先生の叱責

毎週火曜日の夜はプレイング・クラス(playing class)が在る。 楽器ごとのグループで集まって、同じ楽器奏者の前で練習の成果を発表し、お互い意見し合ったり、先生の指示を皆で見学したりする。一昨日のピアノのクラスでは、新入生で彼女にとってコルバーン初のリサイタルを今週末に控えている女の子がコレグリアーノのエチュード・ファンタジーを披露した。 「この曲はとても効果的な曲で、特にコンクールで色々な人が弾くけれど、一つ問題はどうしてもピアノを調律を狂わせてしまうことだ。特にミのフラットとラのフラットが狂いやすい。なるたけ調律を狂わせないように、努力して弾きなさい」との先生のイントロに、クラスが皆笑った。 確かに凄い力で一つの音を連打したりする。その子は渾身こめて、初めての通し稽古とは思わない程素晴らしい演奏をしたけど、演奏を通じて、ピアノはどんどん調律が狂って行った。終わって、満足げでちょっと得意げなその子に対して、先生がコメントする。 「五楽章は素晴らしかった。幻想的に、良く弾けていた。全体的にもとても良かったよ。ところで、調律に関して、私が冗談を言っていると思った?」 ここで突然先生の声音が変わった。 「私はこういうことでは絶対に冗談を言わない。
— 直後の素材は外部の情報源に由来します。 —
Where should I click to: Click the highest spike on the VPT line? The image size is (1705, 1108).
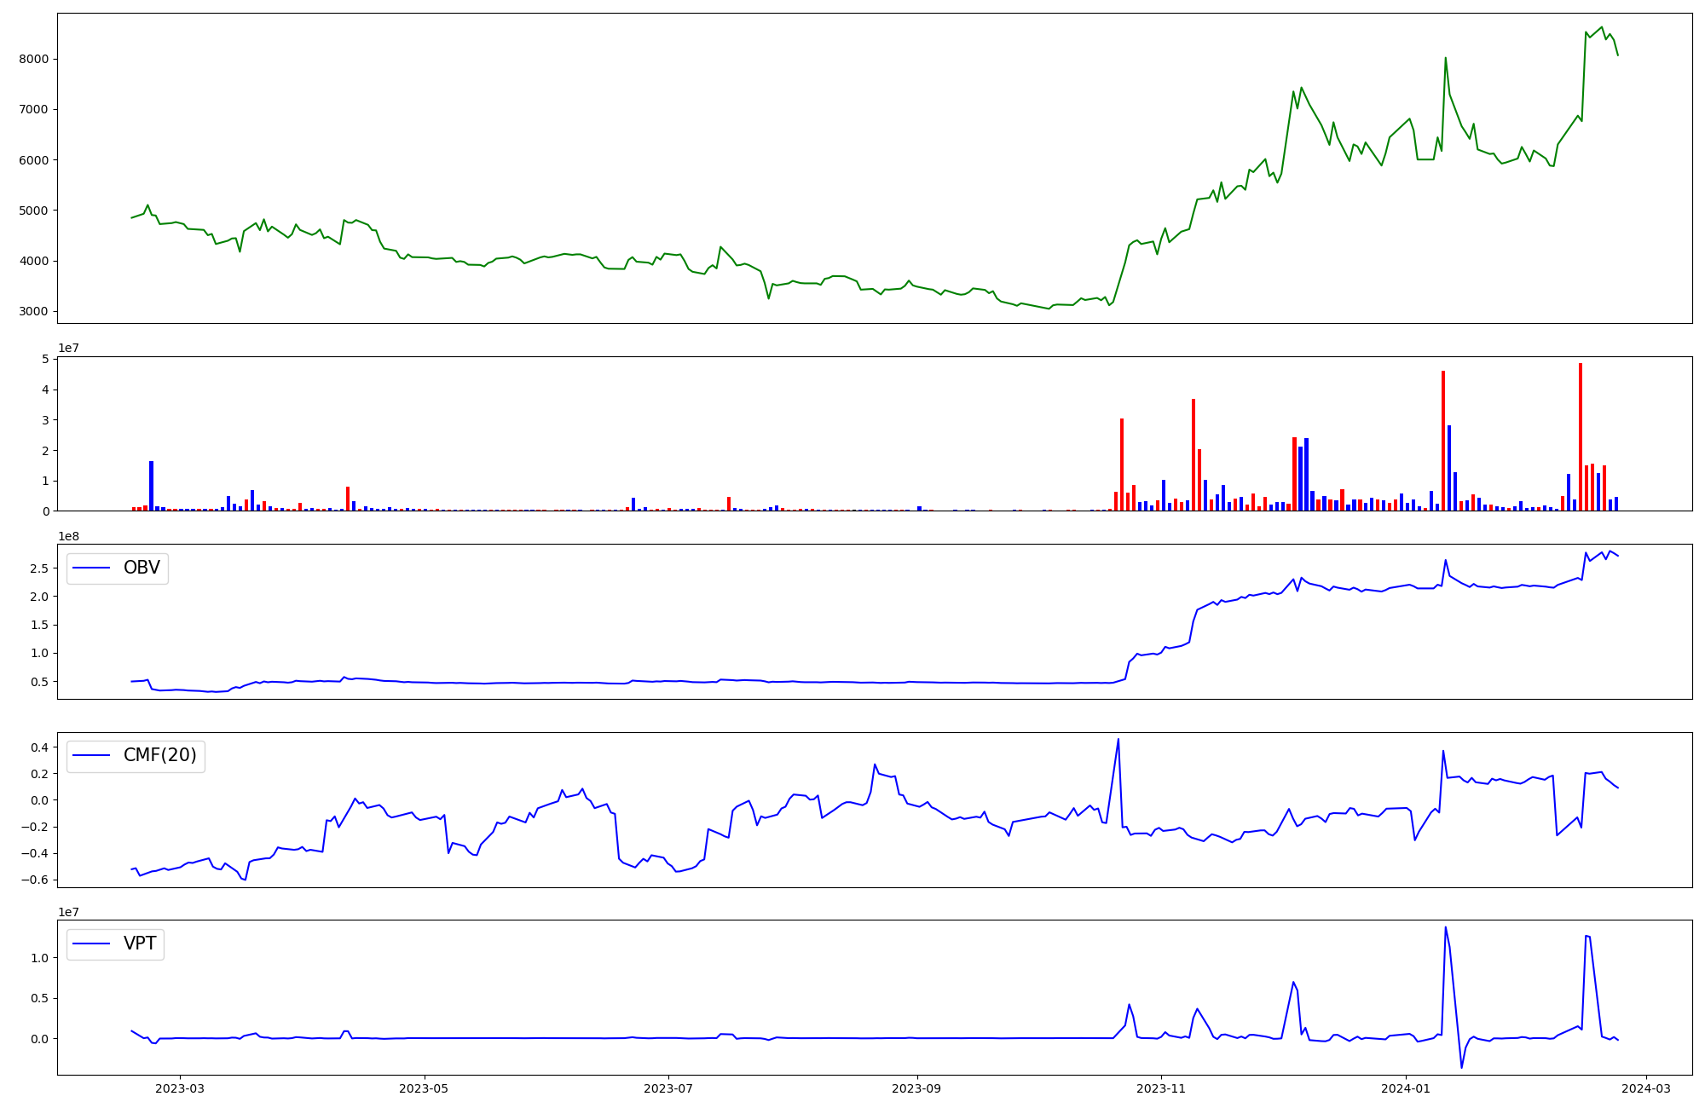pos(1445,928)
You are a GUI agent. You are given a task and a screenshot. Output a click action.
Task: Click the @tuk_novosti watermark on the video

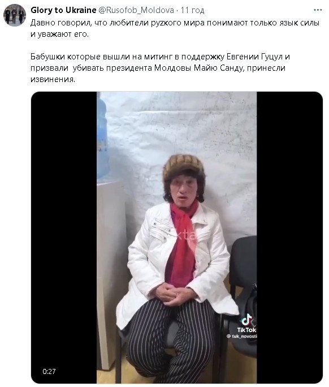pyautogui.click(x=242, y=337)
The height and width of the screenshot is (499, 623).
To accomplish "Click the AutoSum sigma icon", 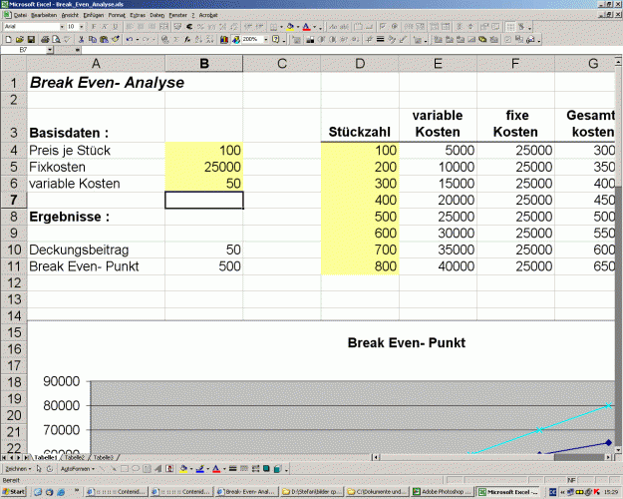I will point(176,39).
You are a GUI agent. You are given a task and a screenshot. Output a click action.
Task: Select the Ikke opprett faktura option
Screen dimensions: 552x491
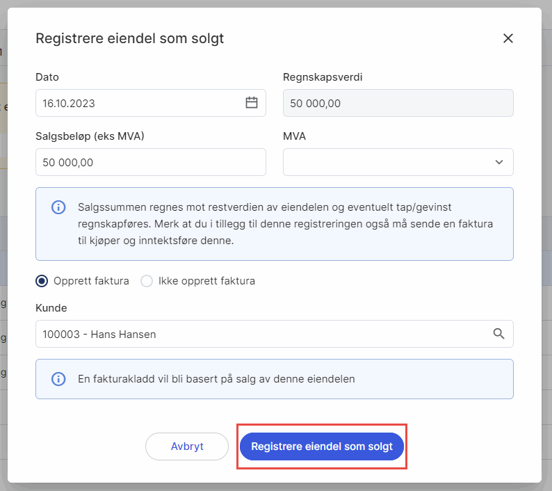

覚えておきなさい。」 「ピアノと言う楽器は楽譜に何と書いてあっても、在る程度以上の力をかけて鍵盤を叩くと調律が狂う。一度調律が狂った音は響きを無くし、それ以降はどんなタッチで弾いても醜い音しか出さなくなる。どんなに大きな音がほしい時でも、鍵盤のアプローチにはある程度の弾みを持たせなければいけない。肩から力を込めてまっすぐに鍵盤を力任せに押しては、絶対に、絶対にいけない!」 クラス中がシーンとなった。先生は時々こういう風に爆発する。デモ今回の場合、爆発には教訓が在って、この場に居合わせた子は皆一生このことは忘れないだろう。 私もこのごろこの爆発に近いものをレッスン中に受けた。5月の日本でのリサイタルで弾く、ショパンの幻想曲をレッスンに持って行った時だ。先生は私がもうすぐ卒業するので、褒めるのにも、教えるのにもかなり感情的で、かなり大げさだ。「君のテクニックは凄い。君の指さばきは私が今まで教えた生徒の中でも1位、2位だ。」と一しきり褒めた後、「でも、君は指が器用に動き過ぎるせいで、指以外で弾くべき時にも指先で全てを解決しようとする」と、突然怒り出した。「例えば和音。君のはいつも全ての音が同時に鳴ってそれは素晴らしい。尊敬に値する。しかし、それを指先だけでこなしているから、機械的に聞こえる。指先はお腹の底にあるリズム感、そして感情から一番遠いところにある。もっと腕を、背中を、腰を、身体の重心を全てかけて弾いてみなさい」 そこで急に怒り出すのはちょっと理不尽だと思ったけれど、その後のレッスンは素晴らしいものだったし、この時のことはそのレッスンの後一週間毎日私の練習を影響している。これからも何年も覚えているだろう。